None of the parents in this study disclosed the use of CAM for their children to the doctors, in contrast to the 63% and 66% who reported CAM use in other studies [51, 54]. High percentages (73%–81%) of parents who use CAM for their children have been reported to be eager to discuss such usage with their doctors [45, 48, 55]. A similar proportion of mothers (85%) in this study was willing to discuss CAM use for their children with doctors but did not do so because they were not asked. Doctors are therefore advised to encourage parents to discuss CAM use for their children freely during hospital visits and to be willing to initiate discussions on this issue.

Only a few studies have looked at the cost of CAM [10, 46, 50]. Soo et al [46] found no significant difference in total median cost between CAM and conventional therapies (31.7 US$ vs 50.0 US$ per month). Between £ 5 and £20 per month was expended on non-medicinal CAM for children and adolescents in Wales [53], and $A 25–400 per month for children with asthma in Australia [10]. Approximately US$ 70.1 per month was expended on CAMs by each parent in the present study. This is almost twice the median amount spent on CAMs in other studies [10, 46, 50]. Since most of the parents in this study were low-income earners, this appears to be significant amount and may cause an economic drain on their purses. It would have been more appropriate to compare CAM costs with conventional therapy costs for these patients, but this was not done because healthcare treatment is free for children in Lagos.

CAM therapy has been reported to be beneficial for children by some parents [10, 13, 43, 44]. Such benefits included prevention of illness, maintenance of good health, relief of musculoskeletal pain, control of asthma symptoms, treatment of mild respiratory problems, relief of pain in sickle cell anaemia and enhancement of the immune system in cancer.
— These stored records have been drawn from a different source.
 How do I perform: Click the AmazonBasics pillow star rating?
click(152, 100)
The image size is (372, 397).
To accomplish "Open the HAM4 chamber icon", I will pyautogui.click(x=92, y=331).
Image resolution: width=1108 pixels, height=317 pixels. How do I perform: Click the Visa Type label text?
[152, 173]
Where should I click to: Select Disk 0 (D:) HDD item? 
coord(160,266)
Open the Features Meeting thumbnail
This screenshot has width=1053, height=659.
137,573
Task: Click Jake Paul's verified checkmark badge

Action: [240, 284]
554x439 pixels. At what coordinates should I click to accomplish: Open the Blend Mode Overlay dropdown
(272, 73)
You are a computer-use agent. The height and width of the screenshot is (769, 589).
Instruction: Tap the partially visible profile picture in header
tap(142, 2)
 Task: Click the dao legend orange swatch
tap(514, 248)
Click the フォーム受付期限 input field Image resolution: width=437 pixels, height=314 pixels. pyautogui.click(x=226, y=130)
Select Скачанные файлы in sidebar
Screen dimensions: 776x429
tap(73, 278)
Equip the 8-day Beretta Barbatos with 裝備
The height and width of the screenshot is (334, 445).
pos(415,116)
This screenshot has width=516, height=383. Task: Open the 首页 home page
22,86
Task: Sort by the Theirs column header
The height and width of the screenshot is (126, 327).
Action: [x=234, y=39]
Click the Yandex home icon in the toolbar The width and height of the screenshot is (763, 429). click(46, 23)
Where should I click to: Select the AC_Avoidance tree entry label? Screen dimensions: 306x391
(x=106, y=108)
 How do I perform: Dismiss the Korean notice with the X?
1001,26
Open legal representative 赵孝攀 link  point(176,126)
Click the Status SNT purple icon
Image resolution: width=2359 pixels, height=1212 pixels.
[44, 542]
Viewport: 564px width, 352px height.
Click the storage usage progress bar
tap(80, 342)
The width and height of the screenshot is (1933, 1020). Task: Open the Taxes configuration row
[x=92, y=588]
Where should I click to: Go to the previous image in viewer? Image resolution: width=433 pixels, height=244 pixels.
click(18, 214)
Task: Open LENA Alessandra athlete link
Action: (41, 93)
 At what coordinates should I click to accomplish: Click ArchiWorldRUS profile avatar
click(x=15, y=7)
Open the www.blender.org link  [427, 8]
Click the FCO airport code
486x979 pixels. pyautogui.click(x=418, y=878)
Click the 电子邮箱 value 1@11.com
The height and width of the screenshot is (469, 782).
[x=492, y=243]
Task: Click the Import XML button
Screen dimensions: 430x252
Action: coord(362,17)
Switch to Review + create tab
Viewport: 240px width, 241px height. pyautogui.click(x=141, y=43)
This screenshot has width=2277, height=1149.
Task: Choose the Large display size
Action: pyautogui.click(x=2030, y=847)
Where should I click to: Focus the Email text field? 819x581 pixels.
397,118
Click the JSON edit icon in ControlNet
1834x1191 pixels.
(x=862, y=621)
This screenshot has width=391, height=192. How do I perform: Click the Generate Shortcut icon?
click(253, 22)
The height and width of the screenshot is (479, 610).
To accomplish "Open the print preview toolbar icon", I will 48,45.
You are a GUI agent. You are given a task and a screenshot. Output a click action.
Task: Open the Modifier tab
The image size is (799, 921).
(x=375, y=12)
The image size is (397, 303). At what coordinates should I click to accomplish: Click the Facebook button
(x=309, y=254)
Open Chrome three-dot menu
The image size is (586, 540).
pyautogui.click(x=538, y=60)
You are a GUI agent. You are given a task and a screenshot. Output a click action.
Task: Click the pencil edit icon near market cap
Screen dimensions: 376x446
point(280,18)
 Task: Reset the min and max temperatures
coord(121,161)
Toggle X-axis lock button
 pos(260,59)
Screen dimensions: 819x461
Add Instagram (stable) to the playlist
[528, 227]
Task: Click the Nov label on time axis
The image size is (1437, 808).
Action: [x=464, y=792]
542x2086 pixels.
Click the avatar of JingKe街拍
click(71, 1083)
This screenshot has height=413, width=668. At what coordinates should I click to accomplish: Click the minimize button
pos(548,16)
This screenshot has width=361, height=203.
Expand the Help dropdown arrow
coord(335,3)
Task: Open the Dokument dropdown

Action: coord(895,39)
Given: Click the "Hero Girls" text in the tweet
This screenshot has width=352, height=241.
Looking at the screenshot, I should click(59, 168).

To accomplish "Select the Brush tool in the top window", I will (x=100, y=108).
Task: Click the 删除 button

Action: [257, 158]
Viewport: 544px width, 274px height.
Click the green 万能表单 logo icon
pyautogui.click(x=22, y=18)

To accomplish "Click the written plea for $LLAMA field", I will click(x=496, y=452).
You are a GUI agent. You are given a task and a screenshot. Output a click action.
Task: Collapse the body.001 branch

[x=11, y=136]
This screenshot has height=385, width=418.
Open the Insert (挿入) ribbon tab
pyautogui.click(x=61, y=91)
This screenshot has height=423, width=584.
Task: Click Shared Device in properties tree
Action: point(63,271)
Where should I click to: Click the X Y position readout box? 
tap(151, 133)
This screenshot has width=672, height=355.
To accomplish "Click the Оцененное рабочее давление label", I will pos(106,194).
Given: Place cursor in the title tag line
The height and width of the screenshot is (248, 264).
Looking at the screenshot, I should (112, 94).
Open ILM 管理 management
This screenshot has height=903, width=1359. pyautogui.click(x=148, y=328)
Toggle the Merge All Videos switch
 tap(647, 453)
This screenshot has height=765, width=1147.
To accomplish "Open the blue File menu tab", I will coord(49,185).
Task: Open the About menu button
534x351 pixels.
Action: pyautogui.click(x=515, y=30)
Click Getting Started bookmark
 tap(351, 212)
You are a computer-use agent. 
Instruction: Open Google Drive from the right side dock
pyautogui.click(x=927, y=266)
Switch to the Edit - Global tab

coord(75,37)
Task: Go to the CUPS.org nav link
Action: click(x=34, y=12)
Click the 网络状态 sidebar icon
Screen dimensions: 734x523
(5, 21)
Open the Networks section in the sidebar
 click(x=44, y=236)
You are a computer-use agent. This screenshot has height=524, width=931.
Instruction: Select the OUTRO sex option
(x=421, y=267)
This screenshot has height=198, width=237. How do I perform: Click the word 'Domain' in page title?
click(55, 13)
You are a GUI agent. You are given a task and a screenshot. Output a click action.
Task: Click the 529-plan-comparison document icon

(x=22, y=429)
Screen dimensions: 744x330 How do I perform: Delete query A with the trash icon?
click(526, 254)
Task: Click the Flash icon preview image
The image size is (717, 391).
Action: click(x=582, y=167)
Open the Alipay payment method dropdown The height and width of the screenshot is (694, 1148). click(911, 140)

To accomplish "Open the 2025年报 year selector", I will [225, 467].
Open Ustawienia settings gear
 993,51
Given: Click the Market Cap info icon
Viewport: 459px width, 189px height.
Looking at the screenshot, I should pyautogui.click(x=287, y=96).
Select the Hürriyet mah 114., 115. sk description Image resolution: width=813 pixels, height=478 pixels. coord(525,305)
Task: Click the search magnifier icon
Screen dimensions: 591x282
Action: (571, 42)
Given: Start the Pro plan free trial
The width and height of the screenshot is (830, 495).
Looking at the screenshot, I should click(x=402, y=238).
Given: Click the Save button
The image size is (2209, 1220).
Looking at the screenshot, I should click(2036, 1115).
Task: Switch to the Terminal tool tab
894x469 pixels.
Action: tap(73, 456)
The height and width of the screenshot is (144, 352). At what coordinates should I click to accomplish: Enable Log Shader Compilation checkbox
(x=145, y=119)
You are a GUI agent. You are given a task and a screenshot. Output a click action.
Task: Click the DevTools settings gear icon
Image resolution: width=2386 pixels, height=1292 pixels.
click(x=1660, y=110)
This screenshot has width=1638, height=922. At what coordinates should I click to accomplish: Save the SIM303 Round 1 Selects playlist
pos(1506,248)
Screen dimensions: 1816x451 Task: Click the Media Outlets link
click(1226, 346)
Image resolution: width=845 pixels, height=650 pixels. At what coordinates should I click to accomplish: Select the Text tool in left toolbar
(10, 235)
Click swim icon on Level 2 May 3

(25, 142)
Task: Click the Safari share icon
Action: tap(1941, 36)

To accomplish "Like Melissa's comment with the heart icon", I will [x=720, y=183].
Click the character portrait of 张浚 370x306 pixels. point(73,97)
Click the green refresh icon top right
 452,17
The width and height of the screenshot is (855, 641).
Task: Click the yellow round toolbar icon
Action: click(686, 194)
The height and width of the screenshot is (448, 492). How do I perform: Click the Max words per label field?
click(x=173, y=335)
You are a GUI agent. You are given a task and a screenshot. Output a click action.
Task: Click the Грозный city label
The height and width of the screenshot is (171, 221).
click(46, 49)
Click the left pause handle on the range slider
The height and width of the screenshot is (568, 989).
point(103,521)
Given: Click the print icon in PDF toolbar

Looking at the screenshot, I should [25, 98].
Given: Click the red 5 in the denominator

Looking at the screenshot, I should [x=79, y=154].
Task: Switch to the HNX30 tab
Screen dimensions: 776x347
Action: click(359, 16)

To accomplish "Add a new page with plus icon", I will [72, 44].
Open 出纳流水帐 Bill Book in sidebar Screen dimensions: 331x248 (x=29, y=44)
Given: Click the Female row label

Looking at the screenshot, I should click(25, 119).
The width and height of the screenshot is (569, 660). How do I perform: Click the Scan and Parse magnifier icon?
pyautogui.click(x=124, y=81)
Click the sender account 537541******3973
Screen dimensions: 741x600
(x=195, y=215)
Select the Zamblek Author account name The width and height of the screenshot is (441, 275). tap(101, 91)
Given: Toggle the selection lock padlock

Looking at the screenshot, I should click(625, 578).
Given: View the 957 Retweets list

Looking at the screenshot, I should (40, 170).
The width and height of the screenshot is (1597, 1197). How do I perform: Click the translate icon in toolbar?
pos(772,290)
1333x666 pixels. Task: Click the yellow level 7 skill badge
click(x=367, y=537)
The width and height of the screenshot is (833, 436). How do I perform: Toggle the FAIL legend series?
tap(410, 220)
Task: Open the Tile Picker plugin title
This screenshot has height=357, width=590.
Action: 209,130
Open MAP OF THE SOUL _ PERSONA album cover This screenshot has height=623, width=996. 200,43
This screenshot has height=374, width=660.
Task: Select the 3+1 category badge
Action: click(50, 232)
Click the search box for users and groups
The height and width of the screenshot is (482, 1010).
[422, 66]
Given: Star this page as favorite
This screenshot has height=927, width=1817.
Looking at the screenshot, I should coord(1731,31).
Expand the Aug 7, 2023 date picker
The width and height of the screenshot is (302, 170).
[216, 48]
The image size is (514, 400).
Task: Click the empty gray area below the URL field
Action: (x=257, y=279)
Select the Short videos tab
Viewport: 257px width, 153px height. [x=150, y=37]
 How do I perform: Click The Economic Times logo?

It is therefore not surprising to see that 80% of parents used CAM to treat or cure their children. It should be noted that the 7% of parents who perceived their children as cured were among the 16 parents who had discontinued CAM six months previously. CAM was discontinued because the symptoms of the illness recurred in their children with exacerbation after their regular medications had been discontinued. The fact that approximately half the parents (46%) of the CAM users reported some benefits of CAM to their children, albeit non-specific, calls for clinical trials of CAMs to establish parents' claim and assess the safety of the therapy for children.

This study has focused on evaluating CAM use in children with chronic illnesses. A comparative study with a control cohort of Nigerian children with no illness would have provided more information about CAM use. This is however another limitation of the study.


CAM use is a common phenomenon amongst children with epilepsy, sickle cell anaemia and asthma in Lagos, Nigeria. Parents considered CAM to be beneficial for their children and were willing to discuss its use with their doctors. Paediatric doctors should initiate discussion on CAM use during clinic visits to enable parents to make informed decisions about it. Clinical trials of the biological CAM products should be done to ensure that these products are safe for children.